Detailed description of study
Nasal passage brush samples will be obtained. Subjects may participate multiple times, particularly if issues arise with specimen processing, providing the same type of sample, but each time they participate, they will need to sign a new informed consent form. All study procedures will take place within clinical and research spaces at Indiana University that are routinely used for pulmonary research and diagnostic evaluation.
Eligibility of study
You may be eligible for this study if you meet the following criteria:
- Conditions: Bronchiectasis
-
Age: 18 years or above
-
Gender: All
Inclusion Criteria
Adults (≥18) with CT-confirmed bronchiectasis
Exclusion Criteria
Pre-existing diagnosis of cystic fibrosis
Pre-existing diagnosis of primary ciliary dyskinesia
Inability to perform testing
Refusal of consent
This study investigates a possible genetic disorder called Primary Ciliary Dyskinesia (PCD) in adults with bronchiectasis, a lung disease where the airways are damaged and infected repeatedly. PCD happens when tiny structures called cilia, which move mucus out of the lungs, do not work right. This can lead to mucus buildup and lung problems. The study aims to find out how common PCD is in these patients.
Participants will have samples taken from their nasal passages using a brush. These samples will help researchers learn more about PCD. If there are problems with the samples, participants may need to provide new ones. All study procedures will be done at Indiana University in areas used for lung research.

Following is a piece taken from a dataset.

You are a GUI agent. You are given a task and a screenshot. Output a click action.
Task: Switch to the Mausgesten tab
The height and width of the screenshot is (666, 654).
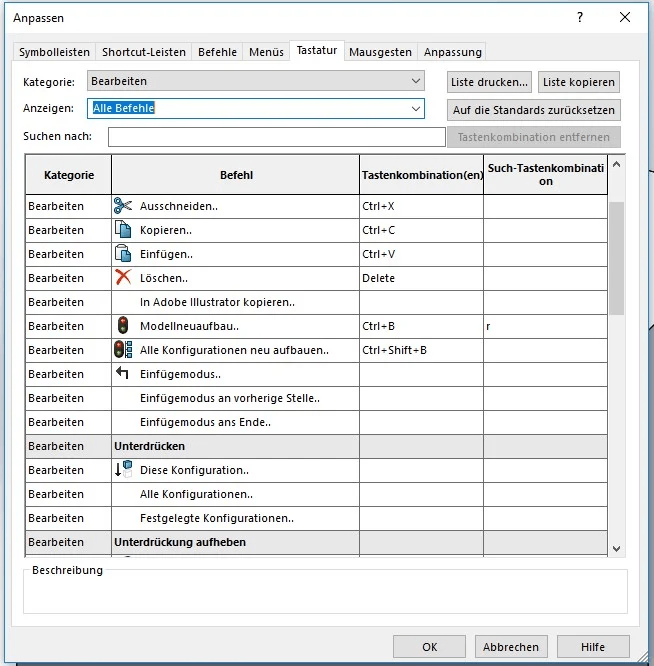(380, 52)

- Who can participate: Adults aged 18 and older with bronchiectasis confirmed by a CT scan can participate. However, those with a pre-existing diagnosis of cystic fibrosis or primary ciliary dyskinesia, or those unable to perform testing or refusing consent, cannot join.
- Study details: Participants will provide nasal passage samples, which may be required multiple times if issues arise with the samples. Each time they participate, they must sign a new consent form.